Compare those cases with ones coming out the other way: Miller v. U.S., 163 F.3d 591 (9th Cir. 1998) [deciding how to allocate government resources to fight multiple fastmoving fires]; Williams v. U.S., 314 Fed.Appx. 253 (11th Cir 2009) [preventing the escape of a fleeing suspect]; Johnson v. United States, 949 F.2d 332 (10th Cir. 1992) and Kiehn v. United States, 984 F.2d 1100 (10th Cir. 1993) [discretionary decisions made by federal personnel engaged in search and rescue operations]. Miller, Johnson, and Kiehn all concern the design of a course of action for governmental employees, which is protected by the discretionary function exception. Whisnant v.

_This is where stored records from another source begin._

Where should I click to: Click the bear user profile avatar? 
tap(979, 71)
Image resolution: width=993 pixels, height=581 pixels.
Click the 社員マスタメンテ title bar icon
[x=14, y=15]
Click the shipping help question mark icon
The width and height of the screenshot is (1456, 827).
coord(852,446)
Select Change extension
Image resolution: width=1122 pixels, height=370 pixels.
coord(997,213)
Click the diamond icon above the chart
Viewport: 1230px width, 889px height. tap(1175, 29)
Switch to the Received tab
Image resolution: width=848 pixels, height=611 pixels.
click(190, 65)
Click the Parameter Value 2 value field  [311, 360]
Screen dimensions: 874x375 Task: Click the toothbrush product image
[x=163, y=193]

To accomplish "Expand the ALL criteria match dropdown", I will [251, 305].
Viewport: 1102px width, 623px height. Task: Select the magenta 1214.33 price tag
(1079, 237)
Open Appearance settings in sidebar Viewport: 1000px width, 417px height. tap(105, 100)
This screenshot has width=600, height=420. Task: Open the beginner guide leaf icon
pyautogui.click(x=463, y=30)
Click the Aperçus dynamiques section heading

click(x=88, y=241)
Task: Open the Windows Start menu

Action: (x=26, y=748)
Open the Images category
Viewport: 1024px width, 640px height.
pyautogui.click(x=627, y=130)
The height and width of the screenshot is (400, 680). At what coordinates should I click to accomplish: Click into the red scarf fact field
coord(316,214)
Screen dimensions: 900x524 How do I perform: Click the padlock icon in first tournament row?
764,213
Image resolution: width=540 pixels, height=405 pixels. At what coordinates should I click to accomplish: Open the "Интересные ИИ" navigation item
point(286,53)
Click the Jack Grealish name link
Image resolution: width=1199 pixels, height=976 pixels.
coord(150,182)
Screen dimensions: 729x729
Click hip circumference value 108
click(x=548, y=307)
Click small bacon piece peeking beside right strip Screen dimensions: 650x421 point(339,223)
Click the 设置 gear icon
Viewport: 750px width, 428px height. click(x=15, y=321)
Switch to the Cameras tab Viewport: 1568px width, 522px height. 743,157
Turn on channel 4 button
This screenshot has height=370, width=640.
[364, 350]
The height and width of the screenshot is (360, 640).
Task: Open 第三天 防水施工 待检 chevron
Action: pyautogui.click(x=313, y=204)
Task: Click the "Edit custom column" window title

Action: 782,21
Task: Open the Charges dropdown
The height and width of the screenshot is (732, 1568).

United States, supra, 400 F.3d at p. 1181. And Williams dealt not only with decisions as to the proper course of action, but also involved a quickly unfolding emergency situation.
The comparison shows the design/implementation distinction to generally hold, but in some ways it is just a substitution of one generalization for another. But that is the nature of the immunity. The lesson: use discretion in selecting which cases against the United States to take.